Oggetti concettualmente impliciti (concettualizzati)
Ora, abbiamo un oggetto concettualmente implicito (zhen-yul), ciò che il pensiero pensa che sia. Ciò che è concettualmente implicito - ciò che questo implica - è il mio computer, il mio vero computer. Potrebbe essere accurato o inaccurato, non è vero?
Sto guardando questo computer davanti a me e penso che sia il mio computer. L’oggetto concettualmente implicito è in realtà il mio computer, ciò che il mio pensiero pensa che sia. Cosa penso? Ciò che è concettualmente implicito qui è il mio computer e ora lo sto proiettando su questo oggetto qui. Ci sono due possibilità: sto effettivamente guardando il mio computer e penso che sia il mio, oppure sto guardando il computer di qualcun altro e penso che sia il mio. Ciò che il mio pensiero giudica che sia potrebbe in realtà essere corretto o scorretto. Potrebbe corrispondere a ciò che sto vedendo davanti a me o no. Questo è ciò che dobbiamo distinguere in termini di oggetti.
Conclusione
L’argomento dei soggetti e degli oggetti non è molto semplice. I tibetani lo studiano per uno o due anni, e noi l’abbiamo coperto in un’ora e mezza. È un piccolo assaggio di quanto potrebbe essere molto utile nell’analisi: cosa sto pensando e vedendo in realtà? È corretto? È scorretto? Cosa sta succedendo in realtà? Vi aggiungiamo l’analisi dei diversi fattori mentali; alcuni di loro potrebbero funzionare correttamente, altri non così bene.
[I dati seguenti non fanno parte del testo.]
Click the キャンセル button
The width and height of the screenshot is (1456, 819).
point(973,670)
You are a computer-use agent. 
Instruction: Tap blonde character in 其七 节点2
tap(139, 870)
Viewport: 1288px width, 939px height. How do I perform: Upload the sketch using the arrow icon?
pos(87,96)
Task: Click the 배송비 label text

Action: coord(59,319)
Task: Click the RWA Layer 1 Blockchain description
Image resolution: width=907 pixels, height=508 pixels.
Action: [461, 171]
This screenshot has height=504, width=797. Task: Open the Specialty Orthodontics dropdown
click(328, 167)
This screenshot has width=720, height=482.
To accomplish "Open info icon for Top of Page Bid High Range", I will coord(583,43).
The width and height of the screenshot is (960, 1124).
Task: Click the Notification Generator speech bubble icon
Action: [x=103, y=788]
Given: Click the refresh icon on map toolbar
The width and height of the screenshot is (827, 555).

Potrei guardarlo e pensare che è il mio computer o non lo è; potrei essere felice o infelice; potrei essere arrabbiato, attaccato, e allora? Questo è il punto, e allora? È correttamente il mio computer o no? Il punto importante non è cosa sto provando ma è il mio computer o no? Lo sto vedendo correttamente? Se riconosco validamente che non è il mio computer, allora posso pensare chiaramente a come posso riaverlo indietro. Giusto? Inoltre, ne sono certo? Non lo so. Qualcuno l’ha preso? È nell’ufficio oggetti smarriti? Spero di riaverlo indietro.
Poi c’è la cognizione inferenziale: se voglio recuperarlo dovrò chiamare l’aeroporto, chiedere e dovrò scegliere parole che lo spieghino chiaramente. Tutto questo è coinvolto. Se è lì, dovrò guidare fino all’aeroporto, dovrò prenderlo e probabilmente sprecare un giorno intero. E allora? Che mi piaccia o no è irrilevante. Questa è la cognizione inferenziale; è ciò che consegue, ciò che deduco che dovrò fare per recuperarlo. Ricorda, i risultati successivi. Ci dicono che è lì. Qual è il risultato successivo? Devo salire in macchina e guidare fin lì, ecc. Tutto ciò ne consegue, che ci piaccia o meno, è irrilevante.
Tutte queste analisi complesse sono in realtà molto pratiche per consentirci di affrontare situazioni difficili nella vita. Tuttavia, ci vuole un po’ di tempo per familiarizzare con questi schemi quindi bisogna essere pazienti, ma funziona. Le persone lo fanno da migliaia di anni. Funziona.